_Saved data entries_
★ ★ ★ ★

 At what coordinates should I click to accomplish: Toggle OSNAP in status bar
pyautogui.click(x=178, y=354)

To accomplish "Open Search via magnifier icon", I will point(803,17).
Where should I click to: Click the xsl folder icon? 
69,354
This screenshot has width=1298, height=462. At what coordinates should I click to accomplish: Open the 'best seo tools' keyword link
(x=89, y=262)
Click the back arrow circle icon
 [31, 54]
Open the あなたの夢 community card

★ ★ ★ ★

_Aim of the task_
Produce the entries again, character for character.

_Written reply_
 At what coordinates should I click to accomplish: Toggle OSNAP in status bar
pyautogui.click(x=178, y=354)

To accomplish "Open Search via magnifier icon", I will point(803,17).
Where should I click to: Click the xsl folder icon? 
69,354
This screenshot has width=1298, height=462. At what coordinates should I click to accomplish: Open the 'best seo tools' keyword link
(x=89, y=262)
Click the back arrow circle icon
 [31, 54]
Open the あなたの夢 community card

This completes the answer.